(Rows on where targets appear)
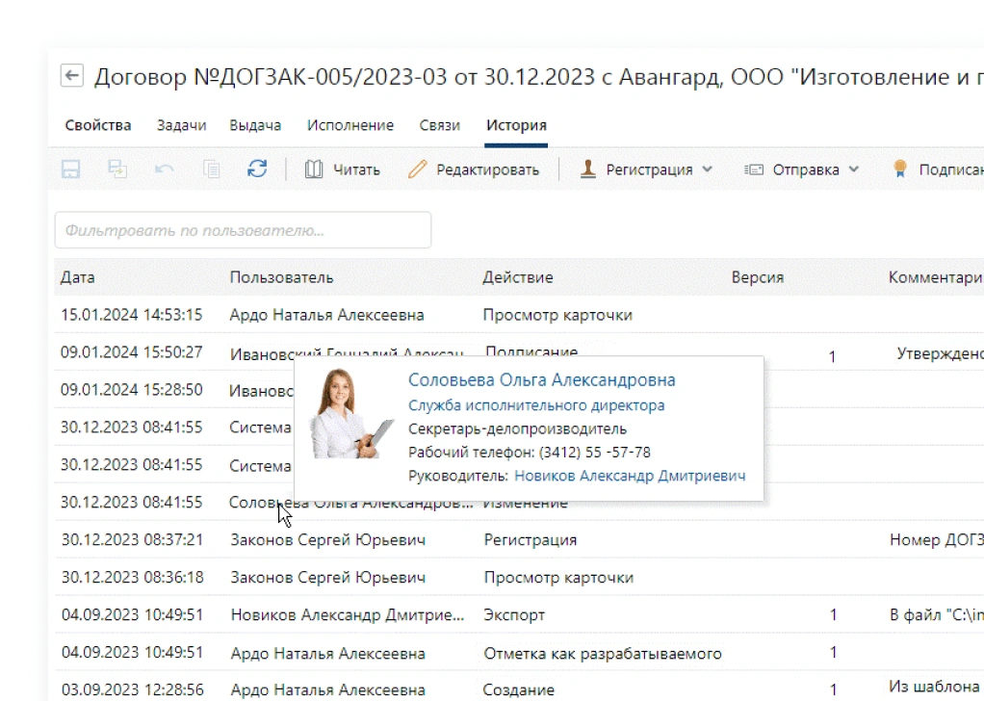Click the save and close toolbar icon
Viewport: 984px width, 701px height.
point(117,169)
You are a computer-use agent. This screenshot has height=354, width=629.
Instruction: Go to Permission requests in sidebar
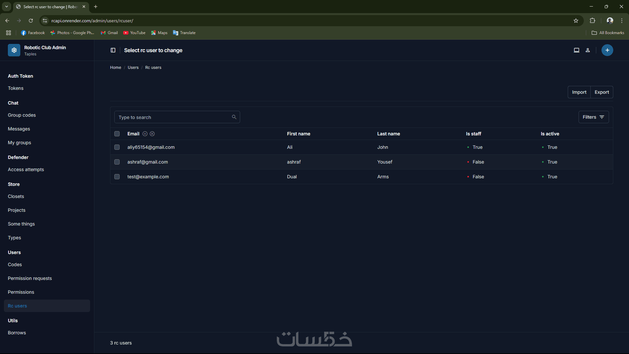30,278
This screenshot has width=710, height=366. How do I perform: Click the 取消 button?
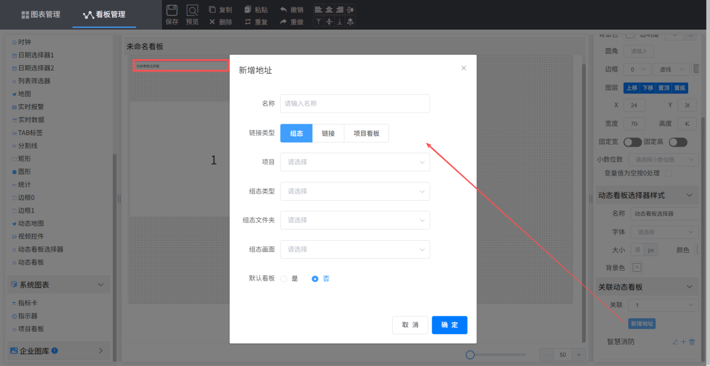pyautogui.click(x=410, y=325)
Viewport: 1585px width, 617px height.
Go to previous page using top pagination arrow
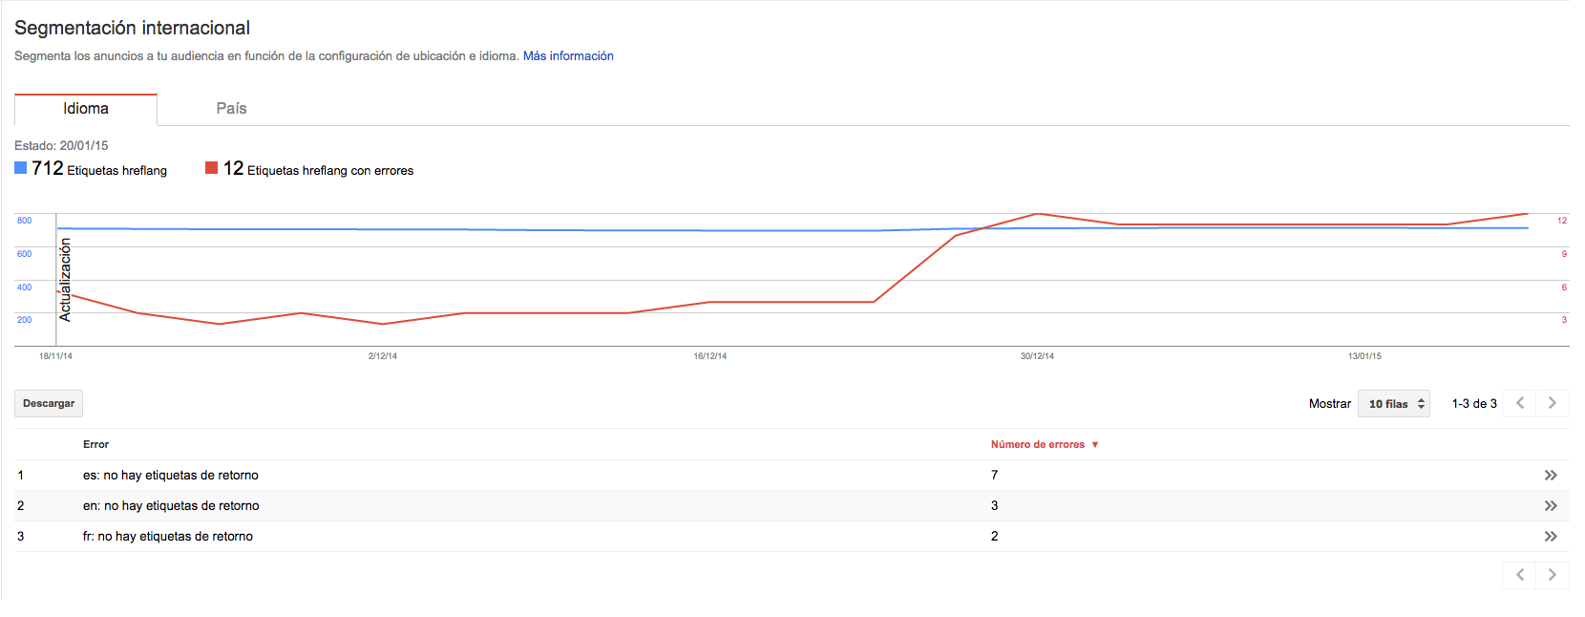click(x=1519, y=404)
==
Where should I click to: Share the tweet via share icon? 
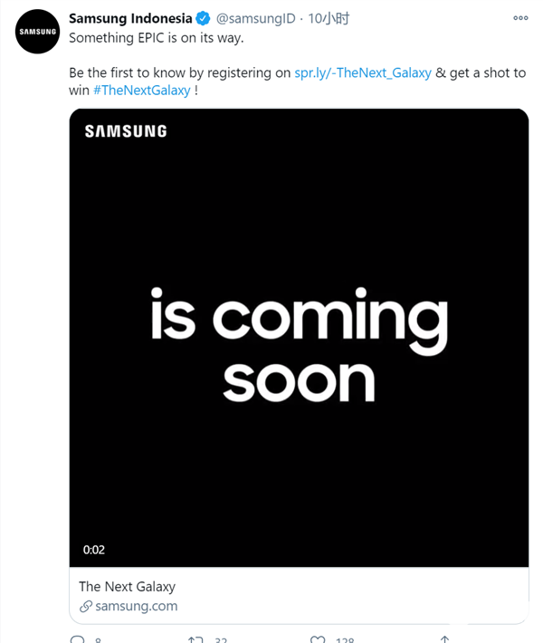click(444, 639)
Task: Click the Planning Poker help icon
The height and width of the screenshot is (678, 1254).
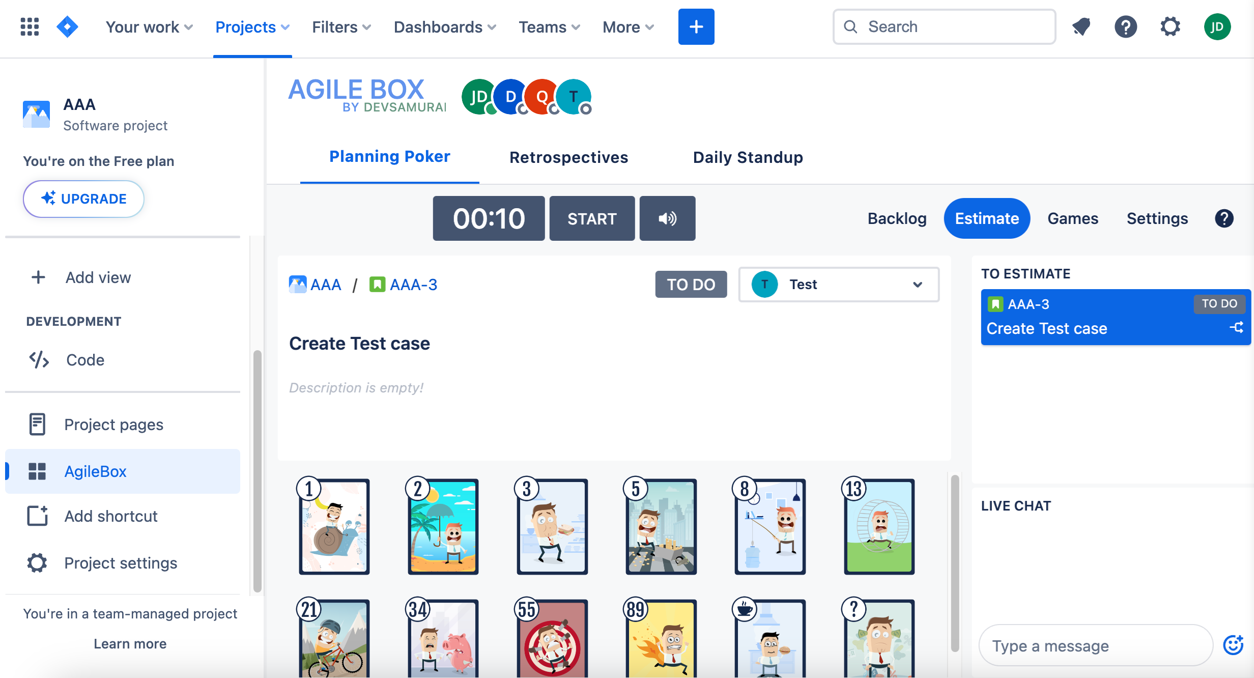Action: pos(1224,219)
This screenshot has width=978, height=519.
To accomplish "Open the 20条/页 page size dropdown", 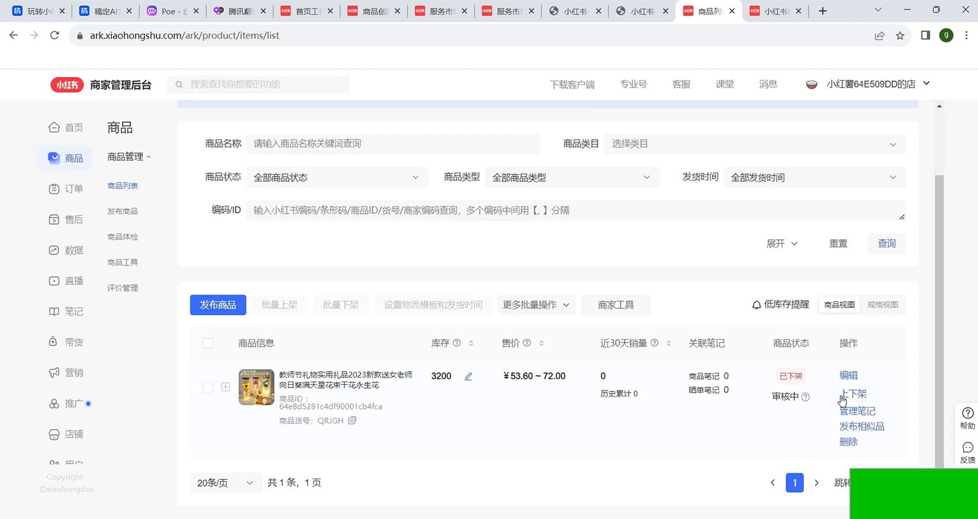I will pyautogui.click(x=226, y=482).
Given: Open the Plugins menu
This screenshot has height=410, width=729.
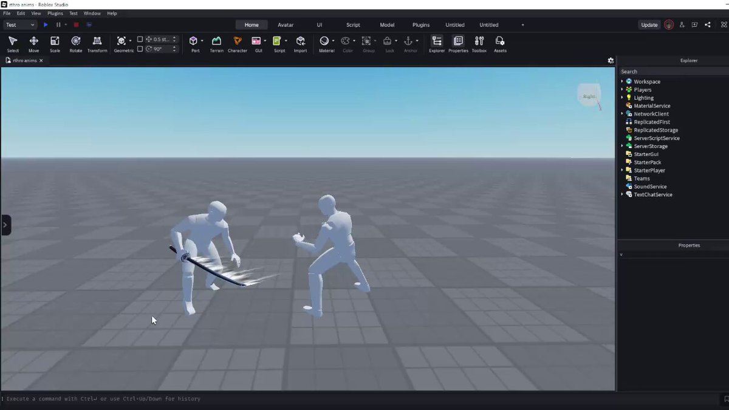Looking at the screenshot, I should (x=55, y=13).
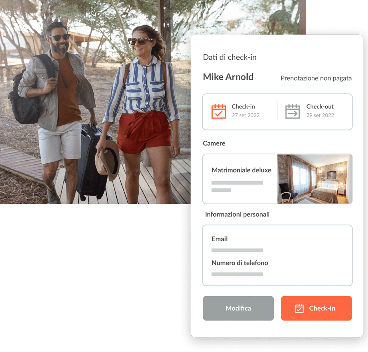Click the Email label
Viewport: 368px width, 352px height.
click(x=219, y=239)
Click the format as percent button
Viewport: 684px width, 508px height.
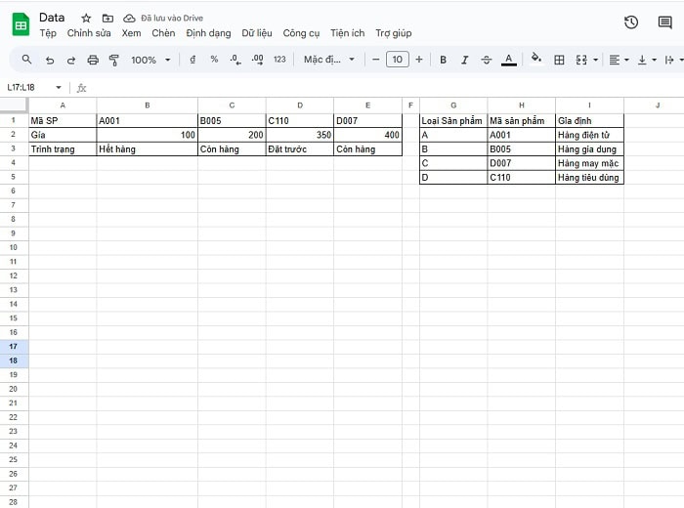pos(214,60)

**WHAT YOU WILL DO**
Retype the items from the line with "This screenshot has width=710, height=366." up to and including the line with "click(x=1519, y=404)", keeping every line unchanged. Omit the pictures from your answer.

**EXERCISE OUTPUT**
This screenshot has width=710, height=366. How do I perform: Click the 取消 button?
pyautogui.click(x=410, y=325)
Viewport: 1585px width, 617px height.
Go to previous page using top pagination arrow
click(x=1519, y=404)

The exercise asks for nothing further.